Ihab, along with many other male Gazans, complain of being subjected to what they describe as "humiliating inspections" on the Egyptian side. On top of that, they are compelled to pay $150 for transportation to Cairo, in addition to a $35 entry visa fee. Ihab notes that the actual visa cost is $25 but he dares not inquire about the reason behind the additional charges.

He explains, "I am aware that 'coordination' is an illegal process, and that the travel fees imposed on us, as Gazans, are unlawful as well. However, we yearn to break free from this 'prison', yet none of us can object out of fear, for this crossing remains our sole gateway to the outside world."

"I am aware that the 'coordination' and travel fees imposed on us as Gazans are unlawful and an illegal process. We yearn to break free from this 'prison', yet none of us can object out of fear, for this crossing remains our sole gateway to the outside world"

Once the entry stamp phase is completed and they reach the transportation vehicles, the arduous journey begins, traversing desert roads and numerous checkpoints. Ihab emphasizes that those transported via the "deportation bus" are not allowed to stop or wait at any station except at the deportation room at Cairo Airport.

Ihab pauses as he recalls his last trip from Gaza to Egypt via the Rafah crossing, and compares it to his tourist trip between the coastal cities of Antalya and Alanya in Turkey, during a domestic flight. He realizes that he probably traversed an area possibly larger than Palestine itself. Contemplating the situation, he wonders, "The airport, the harbor, and the crossing... None of them possess Palestinian independence."

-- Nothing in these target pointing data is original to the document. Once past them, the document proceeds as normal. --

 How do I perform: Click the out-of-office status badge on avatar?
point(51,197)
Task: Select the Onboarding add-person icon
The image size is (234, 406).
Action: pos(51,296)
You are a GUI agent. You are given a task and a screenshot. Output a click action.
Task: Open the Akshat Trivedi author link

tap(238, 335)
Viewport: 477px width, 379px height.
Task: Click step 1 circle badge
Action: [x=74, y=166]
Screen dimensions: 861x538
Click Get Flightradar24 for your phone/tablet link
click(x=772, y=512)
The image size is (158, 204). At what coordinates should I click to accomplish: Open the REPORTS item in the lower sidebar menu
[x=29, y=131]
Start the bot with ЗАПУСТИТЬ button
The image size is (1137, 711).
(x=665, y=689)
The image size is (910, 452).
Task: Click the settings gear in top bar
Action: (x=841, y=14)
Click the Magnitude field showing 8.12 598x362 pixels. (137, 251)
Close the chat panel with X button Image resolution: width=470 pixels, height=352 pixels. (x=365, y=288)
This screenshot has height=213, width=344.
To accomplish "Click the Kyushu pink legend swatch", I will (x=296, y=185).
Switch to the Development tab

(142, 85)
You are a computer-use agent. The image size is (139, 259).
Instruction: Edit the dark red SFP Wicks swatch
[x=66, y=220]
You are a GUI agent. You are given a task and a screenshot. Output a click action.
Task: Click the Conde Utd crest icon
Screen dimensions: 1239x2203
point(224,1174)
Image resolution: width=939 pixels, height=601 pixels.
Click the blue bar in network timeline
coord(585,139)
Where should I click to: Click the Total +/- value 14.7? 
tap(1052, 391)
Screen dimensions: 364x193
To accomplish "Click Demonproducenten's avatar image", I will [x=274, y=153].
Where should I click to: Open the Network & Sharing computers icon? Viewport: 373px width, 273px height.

"I do not conceal my current ambition to reach one of the European countries and seek asylum there, simply to obtain any basic human rights that I, as a citizen of Gaza, lack. It has become abundantly clear to me that traveling anywhere else outside Gaza is very easy. It is not stressful or emotionally draining, and is not as humiliating or degrading as the indignity I was subjected to at the Rafah Crossing," concludes Ihab.